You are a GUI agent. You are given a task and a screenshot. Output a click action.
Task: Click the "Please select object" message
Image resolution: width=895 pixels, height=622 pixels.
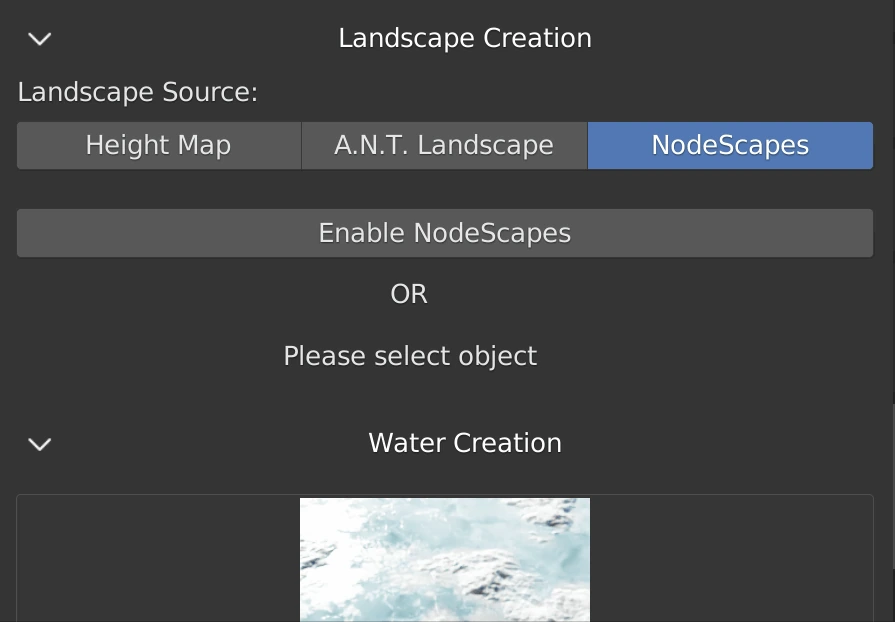coord(410,357)
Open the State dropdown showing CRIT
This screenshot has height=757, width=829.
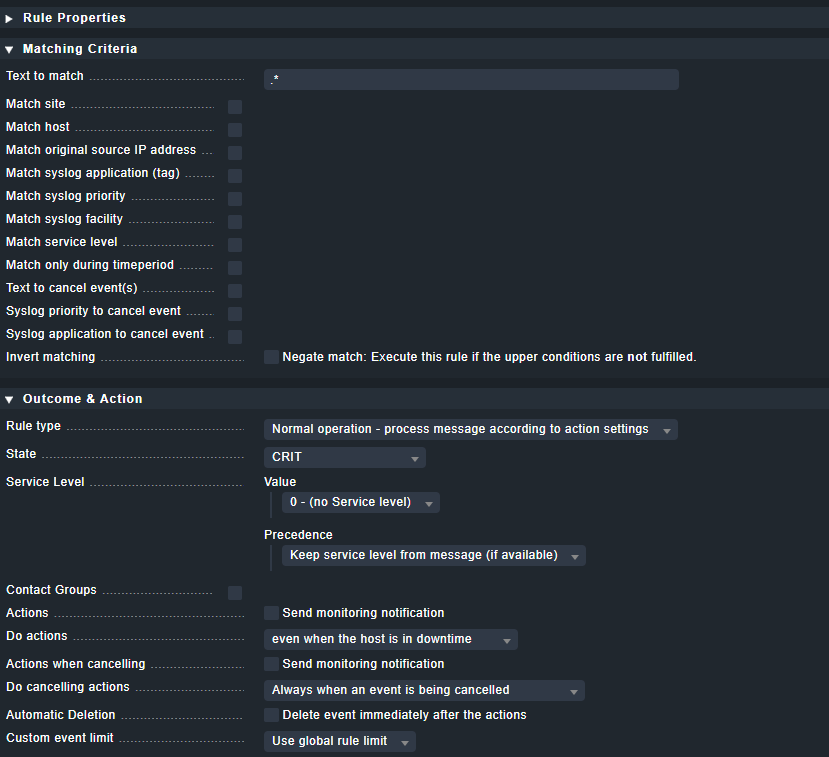[x=345, y=457]
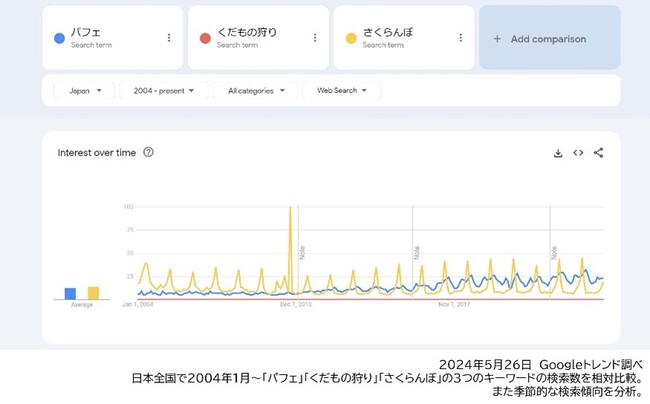Image resolution: width=650 pixels, height=404 pixels.
Task: Click the Add comparison button
Action: pos(550,38)
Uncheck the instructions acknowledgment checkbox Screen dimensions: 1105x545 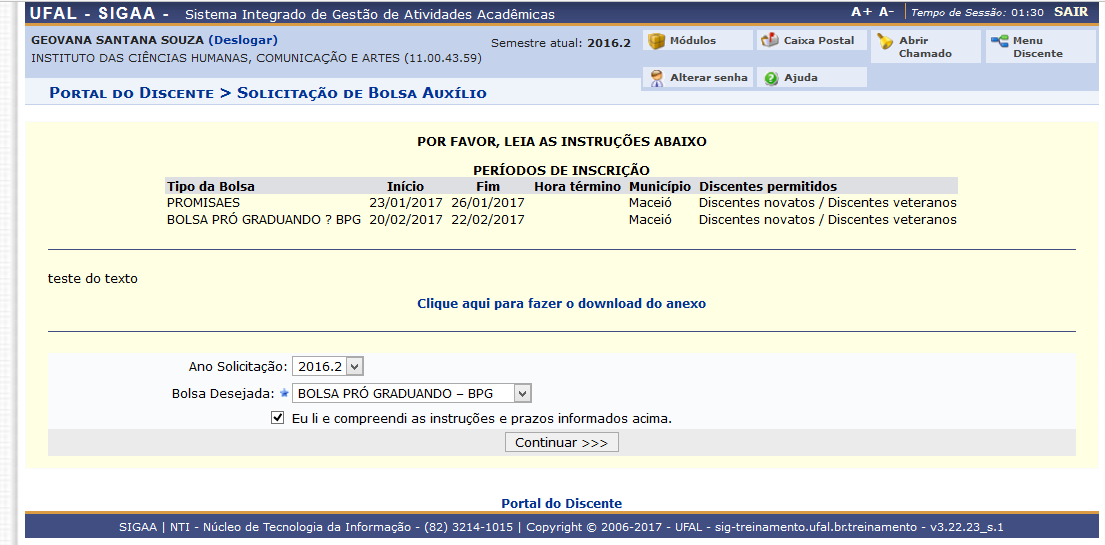tap(278, 418)
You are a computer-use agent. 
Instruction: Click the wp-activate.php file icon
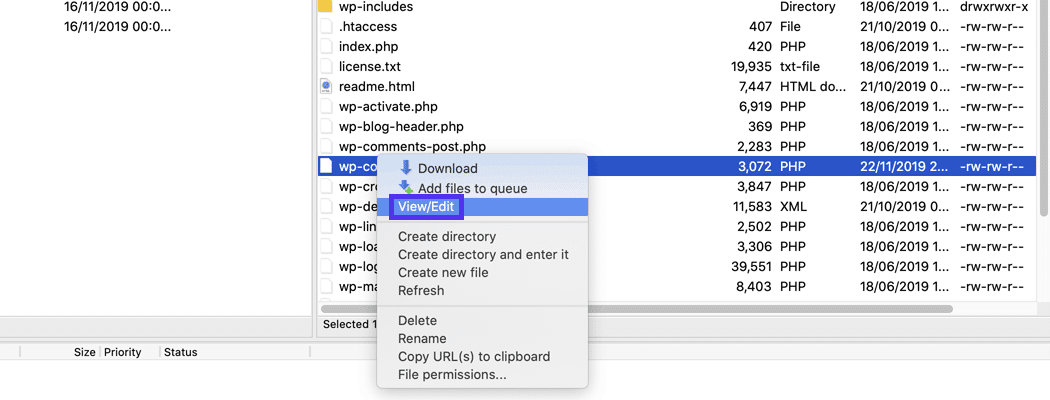325,107
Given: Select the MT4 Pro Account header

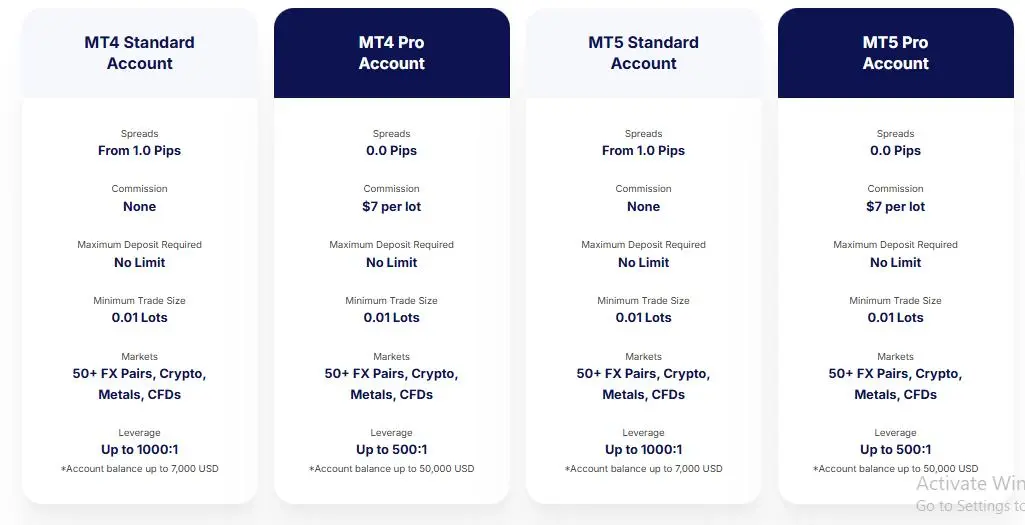Looking at the screenshot, I should click(392, 53).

Problem description – Go through the entries above and report each line with the string "agent" in it.

Answer for this exercise –
You are a GUI agent. You are given a task and a screenshot. Output a click action.
You are a computer-use agent. 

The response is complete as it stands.